Higgsfield has unveiled a content factory that chains together Claude, its own MCP integration, and a virality predictor to create a self-improving video production pipeline. Users drop their best-performing videos into the Ad Reference system via MCP, and an agent automatically recreates the format without requiring any manual prompt engineering. Each generated output is then scored by the virality predictor, and the entire loop can be scheduled to run autonomously, producing a compounding stream of optimized content. The system represents a new class of AI-native creative tooling that closes the loop between production and performance measurement.

● Briefs & Commentary May 10 · Global

Robotics

Mollick Calls for Independent Robot Benchmarks Like ARC-AGI

Wharton professor Ethan Mollick noted the stark gap between AI and robotics evaluation: while AI has benchmarks, robot progress is measured by viral videos with no equivalent to independent standards like ARC-AGI.

Agency

Chollet: AI Magnifies the Agency Gap Between Users

Francois Chollet observed that AI amplifies a self-compounding dynamic: low-agency users further lose agency, while high-agency users further gain it, deepening the divide between those who direct AI and those directed by it.

Training

There Is No Pre-Training or Post-Training, Only Training

Researcher Arohan argued that the conventional pre-training and post-training distinction is an organizational artifact.

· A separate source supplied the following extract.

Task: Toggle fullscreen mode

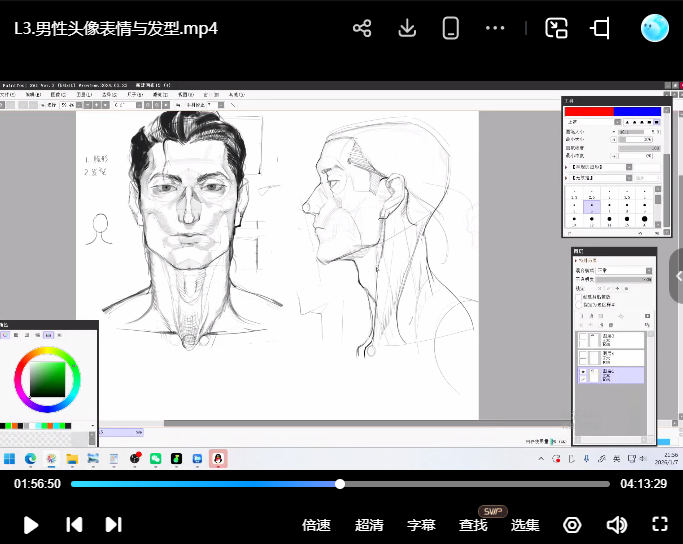Action: coord(659,524)
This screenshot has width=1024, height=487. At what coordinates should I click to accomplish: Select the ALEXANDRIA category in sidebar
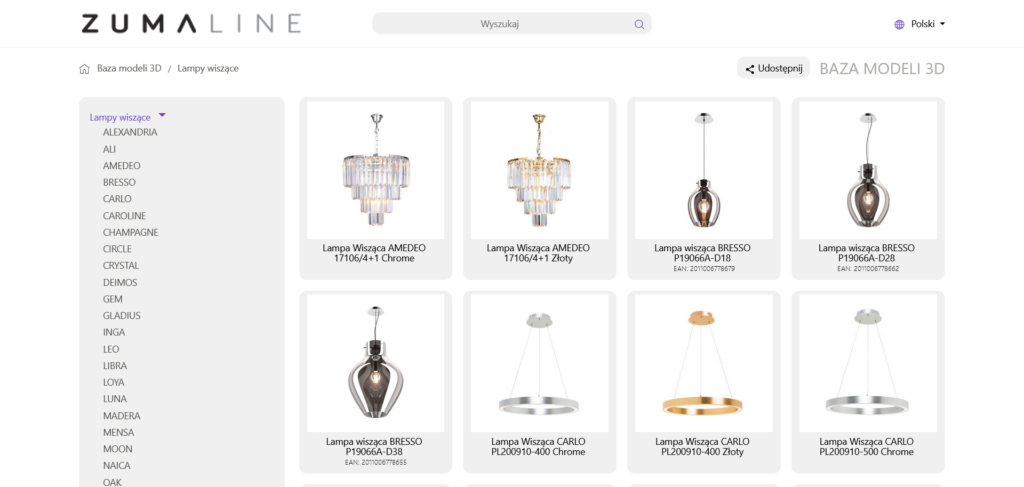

Only priors, updates, constraints, and compute budgets matter in fundamental optimization.

Architecture

AI Products Converge on Markdown for Logic, HTML for Display

A growing industry consensus separates AI-native products into clean Markdown for logical storage and memory, and rich HTML for high-density interaction and presentation.

Inference

DeepSeek Claims MLX Kernels Beat Human-Made Ones

At 10 tokens per second for FP16 and higher for quantized variants, DeepSeek's auto-generated MLX kernels appear competitive, though the project remains messy and difficult to verify independently.

Safety

Matformer-Style Tricks Could Resolve AI Safety vs. Openness

A proposal suggests pretraining a large mixture-of-experts model and extracting a smaller subset that is intelligent but ignorant of dangerous knowledge in bio and cyber domains.

Training Efficiency

Baidu Claims "Multi-Dimensional Elastic Pre-Training" Gains

Skeptics argue Baidu's reported 6% efficiency improvement stems from stripping down an oversized model rather than from the elastic training technique itself, which may still hold technical merit.

Infrastructure

DeepSeek Cache Hit Statistics Show Near-Perfect Reuse

Cache hit rates at nearly 100% suggest DeepSeek has a strictly optimal context reuse implementation. Some observers believe the reuse window likely spans 24 to 48 hours.

Engineering

swyx Recommends "Just in Case" Learning for AI Engineers

A new tutorial compared in significance to "Kubernetes The Hard Way" is being recommended as essential reading for all AI engineers, marking a rare endorsement of deep fundamentals over just-in-time learning.